Diese Entwicklung fällt in die Zeit des aufstrebenden Nationalsozialismus. Welche Folgen hatte das politische Klima für das junge Institut?

Die Studierendenzahlen zeigen, dass die Lehre zu Beginn national wie international großes Ansehen genoss. Von knapp 120 Studierenden kamen 1922 etwa 20 aus dem Ausland, aus Japan, den USA oder Osteuropa. Das änderte sich mit Erstarken des Nationalsozialismus. Die voranschreitende Gleichschaltung machte sich in den frühen 1930er Jahren auch in der Personalpolitik bemerkbar, weil zum Beispiel der Lehrstuhl für Forstbotanik aus ideologischen Gründen frei wurde. Als die forstwissenschaftlichen Ausbildungsstätten deutschlandweit um die Hälfte reduziert werden sollten, gelang es dem damaligen Dekan und dem Freiburger Oberbürgermeister, das forstliche Institut trotz seiner geschwächten Position zu halten. Zwischen 1935 und 1937 wurden die Aktivitäten vor Ort ausgebaut, weitere forstwissenschaftliche Institute gegründet und so die Ausbildung gesichert.

Bodenkunde, Schießen und eine Aufforderung zur steten Sparsamkeit: ein Stundenplan eines Freiburger Forststudenten von 1939. Quelle: Archiv für Wald- und Forstgeschichte Universität Freiburg

Die Nationalsozialisten entdeckten den Wald für sich, verherrlichten ihn auf zweifelhafte Art und nutzten ihn als Projektionsfläche für ihre Politik. Was bedeutete das für die Lehre?

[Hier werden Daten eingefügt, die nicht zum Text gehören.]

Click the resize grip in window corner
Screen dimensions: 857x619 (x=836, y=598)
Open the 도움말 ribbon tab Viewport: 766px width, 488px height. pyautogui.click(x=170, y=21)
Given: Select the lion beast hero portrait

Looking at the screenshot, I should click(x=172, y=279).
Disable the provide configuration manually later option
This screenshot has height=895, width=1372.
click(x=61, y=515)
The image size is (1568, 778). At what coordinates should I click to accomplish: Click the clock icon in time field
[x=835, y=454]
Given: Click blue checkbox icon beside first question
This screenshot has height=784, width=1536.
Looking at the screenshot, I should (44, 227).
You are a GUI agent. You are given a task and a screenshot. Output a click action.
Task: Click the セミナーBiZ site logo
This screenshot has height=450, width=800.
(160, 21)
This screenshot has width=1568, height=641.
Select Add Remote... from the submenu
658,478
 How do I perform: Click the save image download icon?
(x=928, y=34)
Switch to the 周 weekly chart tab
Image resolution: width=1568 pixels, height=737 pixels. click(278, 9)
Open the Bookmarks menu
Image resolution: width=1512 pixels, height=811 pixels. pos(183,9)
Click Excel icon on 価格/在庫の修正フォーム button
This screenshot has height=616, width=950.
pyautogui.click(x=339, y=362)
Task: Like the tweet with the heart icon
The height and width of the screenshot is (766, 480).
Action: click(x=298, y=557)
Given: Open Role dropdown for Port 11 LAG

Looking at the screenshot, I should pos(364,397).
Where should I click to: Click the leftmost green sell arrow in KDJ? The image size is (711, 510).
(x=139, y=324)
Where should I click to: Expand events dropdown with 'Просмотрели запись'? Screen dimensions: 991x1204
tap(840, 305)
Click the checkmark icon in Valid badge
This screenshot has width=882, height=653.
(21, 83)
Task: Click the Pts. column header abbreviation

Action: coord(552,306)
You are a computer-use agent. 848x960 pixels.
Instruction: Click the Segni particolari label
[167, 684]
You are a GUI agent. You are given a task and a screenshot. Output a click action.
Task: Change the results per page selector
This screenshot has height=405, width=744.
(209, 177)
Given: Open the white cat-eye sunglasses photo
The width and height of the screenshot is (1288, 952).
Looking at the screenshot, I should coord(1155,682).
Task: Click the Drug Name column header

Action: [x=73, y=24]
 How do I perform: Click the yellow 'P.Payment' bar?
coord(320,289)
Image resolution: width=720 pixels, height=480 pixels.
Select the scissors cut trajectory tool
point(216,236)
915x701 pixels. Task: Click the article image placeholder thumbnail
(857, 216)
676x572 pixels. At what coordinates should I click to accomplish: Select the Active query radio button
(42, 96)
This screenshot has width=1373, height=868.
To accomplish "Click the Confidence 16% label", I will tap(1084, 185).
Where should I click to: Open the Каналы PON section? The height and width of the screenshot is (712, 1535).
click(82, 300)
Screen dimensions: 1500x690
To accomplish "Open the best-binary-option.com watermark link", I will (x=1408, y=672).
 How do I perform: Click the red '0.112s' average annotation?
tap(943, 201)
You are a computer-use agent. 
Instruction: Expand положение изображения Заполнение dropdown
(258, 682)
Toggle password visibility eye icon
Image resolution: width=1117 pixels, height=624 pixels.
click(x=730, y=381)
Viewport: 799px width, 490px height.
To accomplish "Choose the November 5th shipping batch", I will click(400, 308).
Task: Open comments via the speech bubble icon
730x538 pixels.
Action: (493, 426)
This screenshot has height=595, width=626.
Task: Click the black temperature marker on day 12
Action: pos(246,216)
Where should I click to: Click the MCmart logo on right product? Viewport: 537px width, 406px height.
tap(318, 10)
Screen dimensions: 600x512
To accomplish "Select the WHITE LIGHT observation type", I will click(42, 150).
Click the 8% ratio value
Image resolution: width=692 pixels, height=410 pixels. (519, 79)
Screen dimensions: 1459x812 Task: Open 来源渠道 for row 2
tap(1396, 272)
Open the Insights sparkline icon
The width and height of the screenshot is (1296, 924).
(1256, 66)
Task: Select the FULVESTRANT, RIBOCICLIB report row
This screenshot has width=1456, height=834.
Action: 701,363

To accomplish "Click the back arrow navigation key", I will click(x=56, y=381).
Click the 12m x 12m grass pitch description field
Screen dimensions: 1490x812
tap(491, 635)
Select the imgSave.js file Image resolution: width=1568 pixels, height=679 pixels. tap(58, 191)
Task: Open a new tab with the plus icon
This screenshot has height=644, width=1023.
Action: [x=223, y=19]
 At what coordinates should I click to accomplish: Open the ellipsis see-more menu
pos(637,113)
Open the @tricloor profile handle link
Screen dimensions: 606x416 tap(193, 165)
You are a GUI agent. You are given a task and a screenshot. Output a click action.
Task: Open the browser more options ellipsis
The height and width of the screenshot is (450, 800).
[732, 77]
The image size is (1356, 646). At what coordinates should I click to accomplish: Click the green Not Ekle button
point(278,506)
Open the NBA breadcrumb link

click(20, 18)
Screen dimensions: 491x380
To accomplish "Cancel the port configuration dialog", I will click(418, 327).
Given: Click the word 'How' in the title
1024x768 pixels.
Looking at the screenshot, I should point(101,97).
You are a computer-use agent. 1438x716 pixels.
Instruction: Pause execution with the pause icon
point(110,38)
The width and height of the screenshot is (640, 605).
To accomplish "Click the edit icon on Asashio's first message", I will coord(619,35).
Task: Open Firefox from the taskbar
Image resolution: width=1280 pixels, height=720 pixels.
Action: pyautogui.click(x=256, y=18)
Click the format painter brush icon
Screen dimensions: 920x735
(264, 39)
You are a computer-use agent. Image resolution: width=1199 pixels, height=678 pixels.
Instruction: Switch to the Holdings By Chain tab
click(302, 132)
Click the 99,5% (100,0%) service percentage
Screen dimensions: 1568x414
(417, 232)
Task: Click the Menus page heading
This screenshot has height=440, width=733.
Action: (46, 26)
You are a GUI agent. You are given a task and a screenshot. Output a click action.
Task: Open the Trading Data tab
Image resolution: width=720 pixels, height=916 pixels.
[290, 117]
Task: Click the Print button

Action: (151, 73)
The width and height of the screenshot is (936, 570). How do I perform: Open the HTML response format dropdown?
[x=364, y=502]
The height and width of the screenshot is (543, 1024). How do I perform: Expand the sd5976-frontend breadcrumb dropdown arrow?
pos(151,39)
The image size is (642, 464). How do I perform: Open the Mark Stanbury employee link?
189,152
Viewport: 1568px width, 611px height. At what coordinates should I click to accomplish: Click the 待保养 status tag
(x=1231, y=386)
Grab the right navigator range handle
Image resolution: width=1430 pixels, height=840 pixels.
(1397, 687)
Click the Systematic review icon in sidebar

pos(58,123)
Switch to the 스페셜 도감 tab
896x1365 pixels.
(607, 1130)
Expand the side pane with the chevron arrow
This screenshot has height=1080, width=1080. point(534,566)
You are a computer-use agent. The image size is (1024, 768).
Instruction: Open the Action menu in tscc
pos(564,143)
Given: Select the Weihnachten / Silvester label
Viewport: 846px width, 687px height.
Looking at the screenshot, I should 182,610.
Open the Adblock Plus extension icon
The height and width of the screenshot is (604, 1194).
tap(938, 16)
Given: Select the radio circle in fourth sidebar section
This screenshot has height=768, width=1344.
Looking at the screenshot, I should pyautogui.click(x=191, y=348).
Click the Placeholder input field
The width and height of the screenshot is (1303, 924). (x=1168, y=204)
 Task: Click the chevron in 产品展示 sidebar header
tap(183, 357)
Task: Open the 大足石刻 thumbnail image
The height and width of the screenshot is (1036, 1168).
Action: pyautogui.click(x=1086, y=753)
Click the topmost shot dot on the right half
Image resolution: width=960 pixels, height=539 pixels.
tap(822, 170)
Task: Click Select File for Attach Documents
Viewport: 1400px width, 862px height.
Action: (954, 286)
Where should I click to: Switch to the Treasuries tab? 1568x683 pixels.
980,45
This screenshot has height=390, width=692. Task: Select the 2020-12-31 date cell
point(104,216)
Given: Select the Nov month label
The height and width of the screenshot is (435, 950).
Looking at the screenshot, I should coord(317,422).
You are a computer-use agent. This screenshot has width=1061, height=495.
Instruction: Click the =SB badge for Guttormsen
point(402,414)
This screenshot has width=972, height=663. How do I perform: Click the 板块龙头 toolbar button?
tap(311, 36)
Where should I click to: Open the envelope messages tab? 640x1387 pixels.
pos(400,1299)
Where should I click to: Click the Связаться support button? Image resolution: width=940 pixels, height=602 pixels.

Ein beliebtes Motiv der NS-Ideologie war die Gleichsetzung von deutschem Wald und deutschem Volk. Das spiegelte sich auch in den Lehrmaterialien wider: Dort wurde zum Beispiel der Anbau heimischer Baumarten mit der NS-Rassenhygiene verbunden. Gleichzeitig war Holz ein wichtiger Rohstoff für den Krieg. Forscher untersuchten, wie man Holz auch als Antrieb für Automobile und als Textilstoff nutzen könnte. Wie ein Stundenplan von 1939 zeigt, war die Ausbildung sehr praxisorientiert. Neben Lehrwanderungen, Botanik und Bodenkunde stand auch Stenografie auf dem Programm, um Inhalte schnell notieren zu können. Forststudierende an der Front wurden mittels Feldpostrundbriefen mit Lehrmaterialien ausgestattet. 97 Prozent dieser Studierenden sind im Krieg gefallen.

Nach dem Krieg galt der Wald als heiles Gegenstück zur zerstörten Stadt. Förster avancierte bei den Männern zum Traumberuf, die Frauen schätzten ihn als loyalen Partner. Waren die Hörsäle damals übervoll?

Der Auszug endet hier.